Le gouverneur de la Banque de France a souligné lors de ses voeux à la place les difficultés rencontrées en matière de crédits de trésorerie
Antoine Duroyon

C’est un appel à la défense du financement des PME/ETI qu’a lancé hier soir le gouverneur de la Banque de France lors de ses voeux à la place. Certes, la demande a nettement ralenti au cours des derniers mois, «mais il faut aussi, bien sûr que l’offre reste suffisamment large, pour que les PME et les ETI, qui n’ont que rarement accès aux marchés, puissent passer la période conjoncturelle actuelle sans connaître des difficultés supplémentaires», a noté Christian Noyer. «Les crédits de trésorerie doivent en particulier demeurer suffisamment disponibles et leurs conditions d’octroi ne pas être systématiquement durcies», a-t-il ajouté.

Les dernières statistiques trimestrielles de la Banque de France montrent une diminution du taux de pleine acceptation des demandes de crédits de trésorerie pour les PME. Il s’est élevé à 62% au quatrième trimestre après 68% au troisième trimestre.
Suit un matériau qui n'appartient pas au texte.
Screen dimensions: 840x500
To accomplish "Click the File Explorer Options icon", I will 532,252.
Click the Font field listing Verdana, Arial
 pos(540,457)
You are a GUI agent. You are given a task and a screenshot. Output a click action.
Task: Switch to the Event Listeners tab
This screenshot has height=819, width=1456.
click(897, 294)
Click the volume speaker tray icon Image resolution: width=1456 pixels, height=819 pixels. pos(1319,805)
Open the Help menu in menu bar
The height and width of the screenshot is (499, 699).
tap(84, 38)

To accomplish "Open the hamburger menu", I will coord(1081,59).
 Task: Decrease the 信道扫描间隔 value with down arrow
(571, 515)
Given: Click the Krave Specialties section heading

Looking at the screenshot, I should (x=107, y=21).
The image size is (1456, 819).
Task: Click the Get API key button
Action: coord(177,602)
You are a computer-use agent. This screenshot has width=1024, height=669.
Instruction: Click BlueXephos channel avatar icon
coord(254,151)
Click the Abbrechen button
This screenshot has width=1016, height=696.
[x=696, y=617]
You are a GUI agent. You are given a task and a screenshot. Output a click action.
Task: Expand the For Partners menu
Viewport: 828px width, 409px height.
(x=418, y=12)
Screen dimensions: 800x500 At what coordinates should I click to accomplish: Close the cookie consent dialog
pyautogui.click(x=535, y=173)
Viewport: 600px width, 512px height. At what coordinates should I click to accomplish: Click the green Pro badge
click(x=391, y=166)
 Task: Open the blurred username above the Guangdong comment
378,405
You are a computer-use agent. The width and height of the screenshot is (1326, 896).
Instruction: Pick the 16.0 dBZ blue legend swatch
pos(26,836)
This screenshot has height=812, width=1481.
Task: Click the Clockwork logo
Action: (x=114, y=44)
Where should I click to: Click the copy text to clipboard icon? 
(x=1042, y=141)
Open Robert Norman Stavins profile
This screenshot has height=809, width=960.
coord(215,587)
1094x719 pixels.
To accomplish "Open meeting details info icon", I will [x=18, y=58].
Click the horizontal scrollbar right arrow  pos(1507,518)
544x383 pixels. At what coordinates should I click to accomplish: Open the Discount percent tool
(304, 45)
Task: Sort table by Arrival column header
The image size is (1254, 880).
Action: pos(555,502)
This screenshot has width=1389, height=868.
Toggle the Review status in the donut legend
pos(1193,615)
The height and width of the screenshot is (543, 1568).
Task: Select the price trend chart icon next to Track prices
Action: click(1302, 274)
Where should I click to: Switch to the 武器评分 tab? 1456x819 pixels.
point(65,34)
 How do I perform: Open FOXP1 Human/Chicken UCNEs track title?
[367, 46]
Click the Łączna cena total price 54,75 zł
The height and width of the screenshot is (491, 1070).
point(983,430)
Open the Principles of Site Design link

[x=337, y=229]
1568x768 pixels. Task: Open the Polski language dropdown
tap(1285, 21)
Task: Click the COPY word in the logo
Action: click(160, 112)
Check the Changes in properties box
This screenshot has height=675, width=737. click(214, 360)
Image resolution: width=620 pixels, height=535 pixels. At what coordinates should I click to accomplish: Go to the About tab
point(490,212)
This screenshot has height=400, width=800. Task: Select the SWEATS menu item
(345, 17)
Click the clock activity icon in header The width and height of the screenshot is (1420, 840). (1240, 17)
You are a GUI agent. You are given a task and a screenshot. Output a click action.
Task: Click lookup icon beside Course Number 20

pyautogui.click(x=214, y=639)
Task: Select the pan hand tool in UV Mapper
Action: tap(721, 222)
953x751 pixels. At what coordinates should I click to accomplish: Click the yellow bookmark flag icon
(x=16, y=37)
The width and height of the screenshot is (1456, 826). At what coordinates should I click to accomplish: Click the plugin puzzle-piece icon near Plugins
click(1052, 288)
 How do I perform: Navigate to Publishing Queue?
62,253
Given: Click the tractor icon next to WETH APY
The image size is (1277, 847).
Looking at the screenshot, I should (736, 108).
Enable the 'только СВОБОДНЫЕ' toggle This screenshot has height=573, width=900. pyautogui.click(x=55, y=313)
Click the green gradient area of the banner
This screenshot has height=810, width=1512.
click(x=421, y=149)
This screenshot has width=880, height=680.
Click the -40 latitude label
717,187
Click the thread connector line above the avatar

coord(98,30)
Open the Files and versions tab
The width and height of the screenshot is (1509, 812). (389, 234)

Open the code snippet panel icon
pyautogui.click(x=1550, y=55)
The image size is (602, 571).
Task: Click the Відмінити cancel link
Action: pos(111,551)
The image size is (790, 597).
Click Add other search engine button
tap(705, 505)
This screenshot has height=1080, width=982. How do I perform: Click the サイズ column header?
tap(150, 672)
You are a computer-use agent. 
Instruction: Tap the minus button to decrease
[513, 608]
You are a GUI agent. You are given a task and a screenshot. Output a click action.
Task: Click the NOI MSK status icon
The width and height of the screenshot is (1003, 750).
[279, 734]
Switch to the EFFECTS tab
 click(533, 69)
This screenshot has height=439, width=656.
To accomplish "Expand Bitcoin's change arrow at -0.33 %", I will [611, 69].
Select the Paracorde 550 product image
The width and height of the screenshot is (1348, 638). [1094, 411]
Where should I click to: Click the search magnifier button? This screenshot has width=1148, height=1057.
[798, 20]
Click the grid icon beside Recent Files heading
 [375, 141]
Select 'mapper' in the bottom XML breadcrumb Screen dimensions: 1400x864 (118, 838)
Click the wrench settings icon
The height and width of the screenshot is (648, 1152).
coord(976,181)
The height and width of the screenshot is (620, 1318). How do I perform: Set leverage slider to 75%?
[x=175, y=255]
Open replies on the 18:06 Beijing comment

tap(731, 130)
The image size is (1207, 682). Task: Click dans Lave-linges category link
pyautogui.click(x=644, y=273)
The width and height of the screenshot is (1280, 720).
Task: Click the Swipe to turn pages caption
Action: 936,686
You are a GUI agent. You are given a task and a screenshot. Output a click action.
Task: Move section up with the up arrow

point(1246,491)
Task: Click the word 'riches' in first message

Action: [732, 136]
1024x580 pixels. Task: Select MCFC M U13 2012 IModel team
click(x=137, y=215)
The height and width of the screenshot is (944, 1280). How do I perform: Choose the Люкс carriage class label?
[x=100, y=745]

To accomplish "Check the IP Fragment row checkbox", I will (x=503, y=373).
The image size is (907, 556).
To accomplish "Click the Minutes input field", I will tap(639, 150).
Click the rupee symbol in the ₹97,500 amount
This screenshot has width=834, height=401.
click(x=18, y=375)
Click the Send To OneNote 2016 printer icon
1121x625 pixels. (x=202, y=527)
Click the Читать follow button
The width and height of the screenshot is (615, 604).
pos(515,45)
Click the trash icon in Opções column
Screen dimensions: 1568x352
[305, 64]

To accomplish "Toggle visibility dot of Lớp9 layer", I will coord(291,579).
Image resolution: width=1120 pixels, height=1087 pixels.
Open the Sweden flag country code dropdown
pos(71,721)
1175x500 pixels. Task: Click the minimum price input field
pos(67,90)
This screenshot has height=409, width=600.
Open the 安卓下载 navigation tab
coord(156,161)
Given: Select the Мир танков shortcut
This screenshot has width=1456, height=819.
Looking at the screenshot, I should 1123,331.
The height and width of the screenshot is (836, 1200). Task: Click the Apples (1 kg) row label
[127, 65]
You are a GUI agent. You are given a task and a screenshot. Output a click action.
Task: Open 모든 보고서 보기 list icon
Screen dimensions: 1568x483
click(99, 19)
La situation apparaît plus positive pour les ETI avec un taux de pleine acceptation de 88%. «Je vous invite donc à éviter, de façon générale, une poursuite du fléchissement de l’offre qui aggraverait la situation des entreprises et rendrait plus difficile le nécessaire redressement de la conjoncture», a lancé Christian Noyer à l’adresse des représentants du secteur bancaire.

Le gouverneur a également commenté le mouvement de réallocation des placements financiers vers les produits d'épargne bancaire, sur fond de relèvement du plafond du livret A et du livret de développement durable. Tout en se disant conscient des tensions que ces évolutions créent sur la collecte des ressources bancaires et de l’assurance vie, Christian Noyer appelle les établissements de la place «à continuer à faire preuve de prudence et de responsabilité dans la recherche des ressources clientèle».

«Il est primordial qu’il soit correctement tenu compte des conditions de marché pour fixer le niveau de rémunération des produits financiers, bancaires comme d’assurance vie», a-t-il soutenu. Une mise en garde contre la tentation de lancer des offres commerciales trop agressives. Et le gouverneur d’assurer que la Banque de France et l’Autorité de contrôle prudentiel (ACP) veilleront au grain en la matière.